A few decades, a few breakups, and a couple of replacements later, influential 1990s alternative favorites (and soundtrack to many formative college experiences) the Pixies are back in town. And the good news is that they’ll always sound just like the Pixies—with a driving, ethereal sound swell that gathered peers and artistic children including Nirvana in its wake.
But times have changed. For starters, “CDs are dead,” comes the verdict from Pixies guitarist Joey Santiago. So for the Pixies, who saw the rise and demise of compact disc sales, we can rest assured that Indie Cindy, the band’s first release in 23 years, hasn’t been a goal in and of itself. It was, however, something of a glimmering hope restored when the group returned with new songs and tours to remind us how music used to sound, and how that sound has grown.
“It’s pretty scary when you look at the Earth from up there. You get pretty lonely,” adds Santiago about the band’s long gaps between records and tours. “We were all over the place.”
Lately, Santiago says the band looks forward to keeping vital on the road. (“I’ve got a lot of frequent flier miles.”) As they make their way east from LA this month, Santiago recalls the “sweatiest” gig in their history, at 7th Street Entry years ago. They touch down again at the State Theatre on October 11.
It may have required one of the hardest-working females in music to help these veterans again to recognize the joys of touring. Former Zwan and A Perfect Circle axewoman Paz Lenchantin, who joined with Pixies last December, breaks into what is otherwise a boys’ club. “There’s a lightness now in the bus and just everywhere we hang out. In every city she’s got a lot of buddies,” enthuses Santiago. “She plays constantly. I don’t think she’s ever stopped.”
Still, amid a shifting landscape of records, releases, and tours, Santiago insists that not much has changed. “You still have to have good songs. You still have to play shows and gather up fans,” he says.
The passing years, the changes, the loneliness of being gone for so long—those boundless themes don’t disappear with the release of Indie Cindy. But the fact is that it’s good. It won’t cut through today’s noise like a hot knife down a stick of melted butter, as Bossanova and Dolittle did in the salad days, but Santiago and Co. don’t seem overly worried.

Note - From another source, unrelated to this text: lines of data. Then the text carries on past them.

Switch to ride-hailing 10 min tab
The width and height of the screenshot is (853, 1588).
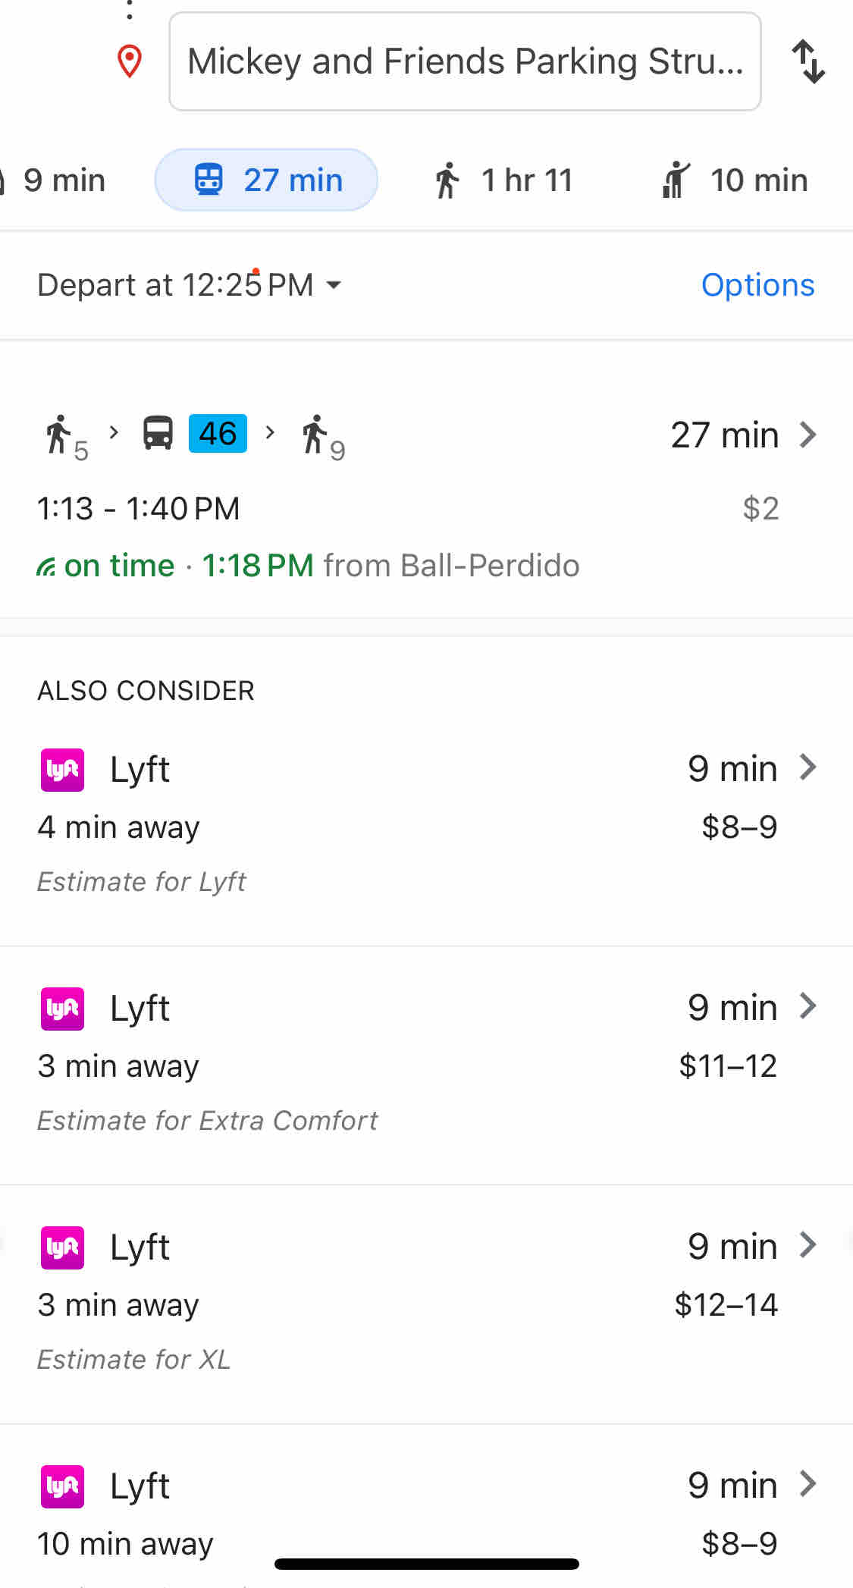click(734, 180)
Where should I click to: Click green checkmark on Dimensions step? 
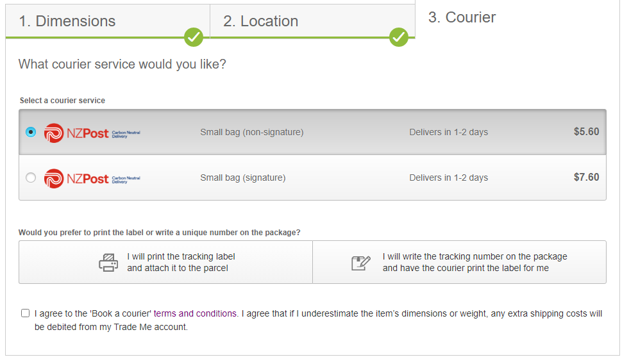click(x=194, y=37)
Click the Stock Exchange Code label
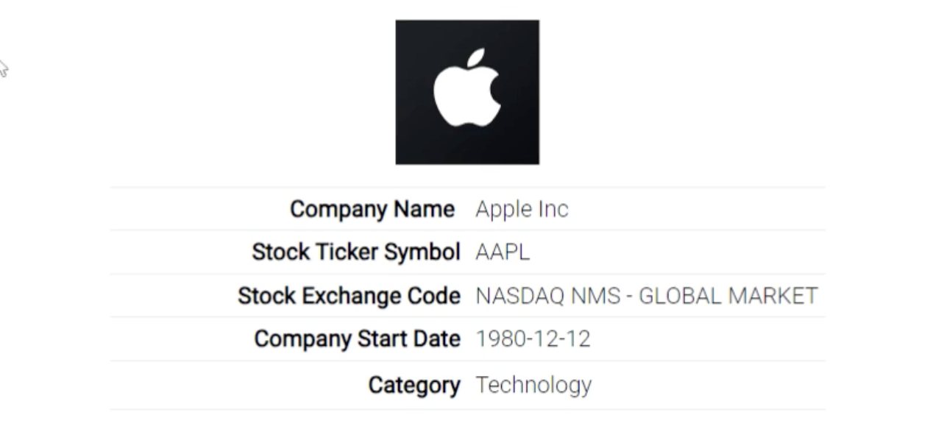The image size is (930, 440). (x=349, y=296)
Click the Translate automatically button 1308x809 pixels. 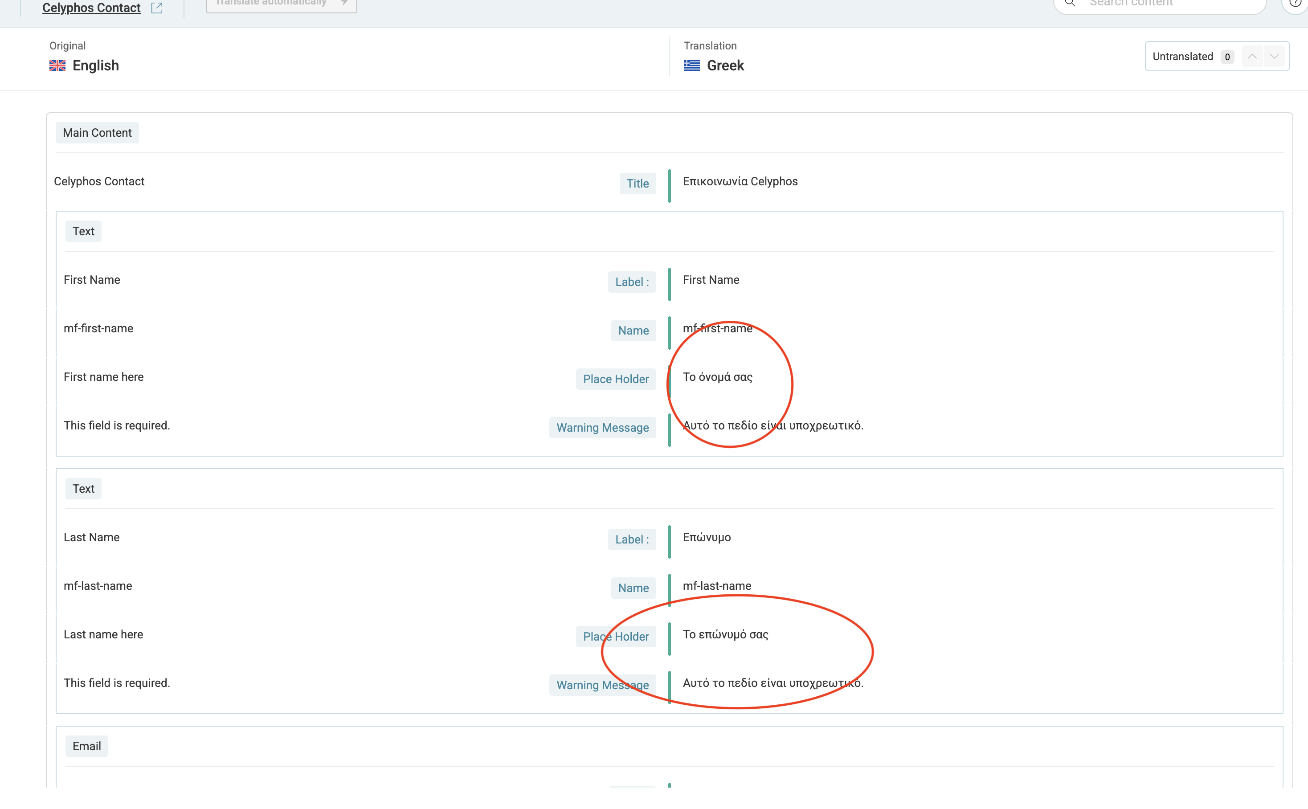tap(281, 4)
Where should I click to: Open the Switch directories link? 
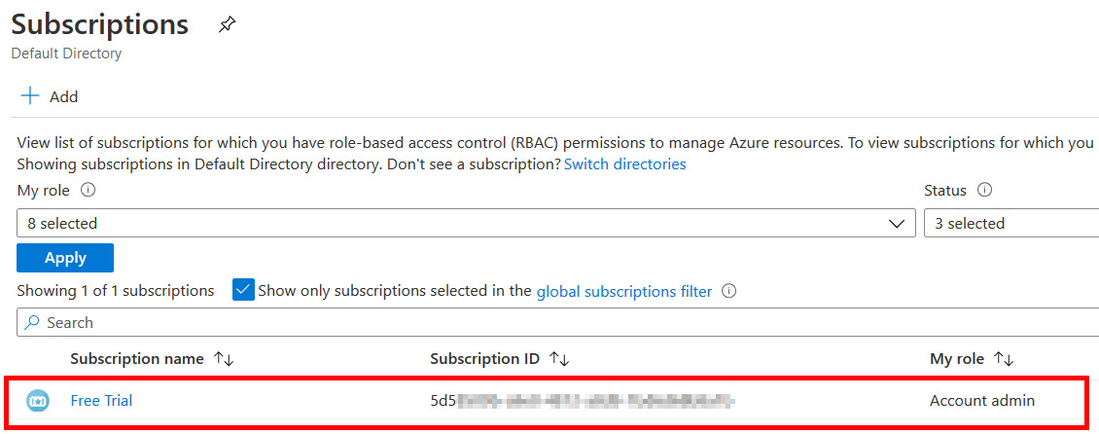(x=625, y=164)
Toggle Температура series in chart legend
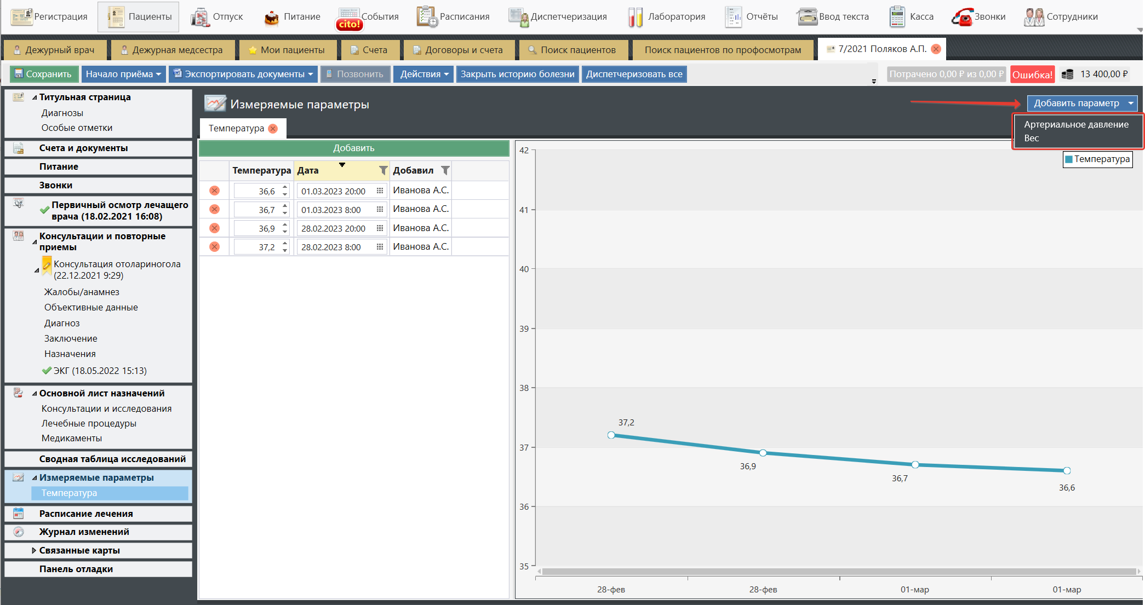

Santiago finally shrugs off a reminder of the 30-year milestone Pixies reached this year, marking his garage-band beginnings with founders Black Francis, David Lovering, and former Pixie Kim Deal (a newspaper classifieds find, in the days when newspapers had classifieds). The Pixies managed to forge an anti-derivative playground that defined alt-rock greatness. So when asked what keeps him going so long after the conception and birth of Pixies in a dorm room somewhere off the campus of UMass Amherst, Santiago says it’s the emphasis on work as play that he hopes to never let go.